• **The problem**
Pick out every row below that contains the word "size", and copy each of those rows in full.

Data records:
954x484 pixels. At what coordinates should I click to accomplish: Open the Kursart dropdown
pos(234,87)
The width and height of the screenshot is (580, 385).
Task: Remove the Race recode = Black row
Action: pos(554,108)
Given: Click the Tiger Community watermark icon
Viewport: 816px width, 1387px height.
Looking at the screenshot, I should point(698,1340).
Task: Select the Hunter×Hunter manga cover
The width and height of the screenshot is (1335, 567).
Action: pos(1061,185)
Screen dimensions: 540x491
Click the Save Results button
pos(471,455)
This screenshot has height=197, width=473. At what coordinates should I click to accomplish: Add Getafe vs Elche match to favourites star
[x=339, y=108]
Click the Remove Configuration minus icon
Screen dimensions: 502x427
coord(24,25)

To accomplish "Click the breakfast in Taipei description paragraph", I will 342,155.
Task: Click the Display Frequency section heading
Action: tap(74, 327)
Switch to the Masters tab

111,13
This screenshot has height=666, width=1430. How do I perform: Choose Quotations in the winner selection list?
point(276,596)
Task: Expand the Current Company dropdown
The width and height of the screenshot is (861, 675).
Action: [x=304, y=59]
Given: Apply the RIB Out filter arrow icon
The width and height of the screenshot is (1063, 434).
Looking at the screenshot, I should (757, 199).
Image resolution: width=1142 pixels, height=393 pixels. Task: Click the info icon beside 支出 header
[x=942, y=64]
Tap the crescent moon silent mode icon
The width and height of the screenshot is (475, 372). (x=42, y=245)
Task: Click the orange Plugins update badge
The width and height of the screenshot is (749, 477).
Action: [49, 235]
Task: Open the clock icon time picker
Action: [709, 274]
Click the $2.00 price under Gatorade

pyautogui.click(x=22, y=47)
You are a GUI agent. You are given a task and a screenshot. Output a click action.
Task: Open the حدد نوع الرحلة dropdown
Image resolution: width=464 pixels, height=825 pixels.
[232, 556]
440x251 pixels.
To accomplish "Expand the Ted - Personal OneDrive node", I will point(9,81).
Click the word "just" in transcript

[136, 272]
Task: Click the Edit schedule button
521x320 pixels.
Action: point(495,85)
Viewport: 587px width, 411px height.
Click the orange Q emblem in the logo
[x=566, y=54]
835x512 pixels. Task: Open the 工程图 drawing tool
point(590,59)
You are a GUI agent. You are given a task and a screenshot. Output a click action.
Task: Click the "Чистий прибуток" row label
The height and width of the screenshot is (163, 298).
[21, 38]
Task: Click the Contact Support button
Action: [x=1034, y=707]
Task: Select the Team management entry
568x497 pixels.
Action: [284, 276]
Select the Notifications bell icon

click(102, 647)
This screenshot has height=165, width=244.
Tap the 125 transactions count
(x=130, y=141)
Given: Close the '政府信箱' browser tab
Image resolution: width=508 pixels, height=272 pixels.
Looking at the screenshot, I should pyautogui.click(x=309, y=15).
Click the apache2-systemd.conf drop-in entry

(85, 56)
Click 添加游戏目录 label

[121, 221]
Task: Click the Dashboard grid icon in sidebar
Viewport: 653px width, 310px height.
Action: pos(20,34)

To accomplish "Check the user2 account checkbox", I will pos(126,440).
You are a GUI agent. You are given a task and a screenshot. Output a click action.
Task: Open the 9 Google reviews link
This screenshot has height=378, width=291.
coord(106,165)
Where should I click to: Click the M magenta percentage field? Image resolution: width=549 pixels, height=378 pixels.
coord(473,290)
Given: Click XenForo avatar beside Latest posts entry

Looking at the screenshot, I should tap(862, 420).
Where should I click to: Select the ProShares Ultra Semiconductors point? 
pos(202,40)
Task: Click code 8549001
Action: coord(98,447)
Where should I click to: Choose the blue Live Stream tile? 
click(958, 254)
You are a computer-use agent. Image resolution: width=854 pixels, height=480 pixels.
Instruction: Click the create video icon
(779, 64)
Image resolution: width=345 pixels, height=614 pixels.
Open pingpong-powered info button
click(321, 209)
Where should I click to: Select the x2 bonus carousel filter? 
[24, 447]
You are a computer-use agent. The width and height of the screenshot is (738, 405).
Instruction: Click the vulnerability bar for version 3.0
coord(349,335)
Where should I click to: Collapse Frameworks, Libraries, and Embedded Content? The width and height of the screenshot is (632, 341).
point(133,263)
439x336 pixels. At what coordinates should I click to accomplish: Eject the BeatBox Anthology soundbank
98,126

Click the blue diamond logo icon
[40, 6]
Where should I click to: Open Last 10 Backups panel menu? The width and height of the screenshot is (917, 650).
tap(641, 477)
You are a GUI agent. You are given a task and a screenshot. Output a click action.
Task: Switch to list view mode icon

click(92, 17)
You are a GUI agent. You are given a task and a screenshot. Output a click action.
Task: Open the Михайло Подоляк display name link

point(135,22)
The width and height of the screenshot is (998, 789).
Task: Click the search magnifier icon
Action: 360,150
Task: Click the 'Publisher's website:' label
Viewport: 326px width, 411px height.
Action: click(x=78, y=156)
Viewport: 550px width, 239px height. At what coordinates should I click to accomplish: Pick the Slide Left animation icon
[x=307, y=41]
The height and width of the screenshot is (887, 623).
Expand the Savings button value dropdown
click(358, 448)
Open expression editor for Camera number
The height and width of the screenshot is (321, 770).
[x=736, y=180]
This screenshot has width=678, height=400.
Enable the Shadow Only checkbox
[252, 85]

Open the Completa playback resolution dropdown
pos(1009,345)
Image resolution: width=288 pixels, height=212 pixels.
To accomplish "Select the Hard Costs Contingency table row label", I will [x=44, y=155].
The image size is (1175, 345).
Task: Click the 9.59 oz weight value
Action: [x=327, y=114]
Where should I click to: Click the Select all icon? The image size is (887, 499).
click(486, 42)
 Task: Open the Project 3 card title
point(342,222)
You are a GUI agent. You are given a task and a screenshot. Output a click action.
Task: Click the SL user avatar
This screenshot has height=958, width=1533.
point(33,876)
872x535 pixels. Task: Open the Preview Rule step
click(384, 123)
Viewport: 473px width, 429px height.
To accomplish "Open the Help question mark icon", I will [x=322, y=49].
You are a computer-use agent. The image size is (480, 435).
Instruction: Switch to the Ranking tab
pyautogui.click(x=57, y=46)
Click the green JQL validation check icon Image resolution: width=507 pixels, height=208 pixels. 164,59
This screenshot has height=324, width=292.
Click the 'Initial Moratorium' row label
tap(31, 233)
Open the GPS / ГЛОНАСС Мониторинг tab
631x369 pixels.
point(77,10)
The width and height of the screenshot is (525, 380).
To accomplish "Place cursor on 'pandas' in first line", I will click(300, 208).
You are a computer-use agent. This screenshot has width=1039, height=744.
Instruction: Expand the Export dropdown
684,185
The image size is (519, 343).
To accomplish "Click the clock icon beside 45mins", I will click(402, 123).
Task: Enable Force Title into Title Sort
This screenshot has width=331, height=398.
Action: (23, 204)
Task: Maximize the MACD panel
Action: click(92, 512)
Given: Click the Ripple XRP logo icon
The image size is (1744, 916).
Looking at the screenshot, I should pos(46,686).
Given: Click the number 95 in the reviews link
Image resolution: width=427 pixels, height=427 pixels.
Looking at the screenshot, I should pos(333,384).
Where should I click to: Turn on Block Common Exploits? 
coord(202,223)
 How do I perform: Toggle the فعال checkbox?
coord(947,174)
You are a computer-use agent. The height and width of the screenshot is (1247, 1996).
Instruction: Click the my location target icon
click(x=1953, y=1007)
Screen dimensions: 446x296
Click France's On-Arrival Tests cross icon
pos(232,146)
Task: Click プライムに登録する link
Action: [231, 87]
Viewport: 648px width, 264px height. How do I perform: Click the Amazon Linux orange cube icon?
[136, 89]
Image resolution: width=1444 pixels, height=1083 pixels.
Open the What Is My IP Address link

• **Reply to the exercise**
The image size is (1175, 345).
Where should I click to: Click the Select all icon? The image size is (887, 499).
You are a computer-use agent. The image size is (480, 435).
The image size is (519, 343).
The image size is (1744, 916).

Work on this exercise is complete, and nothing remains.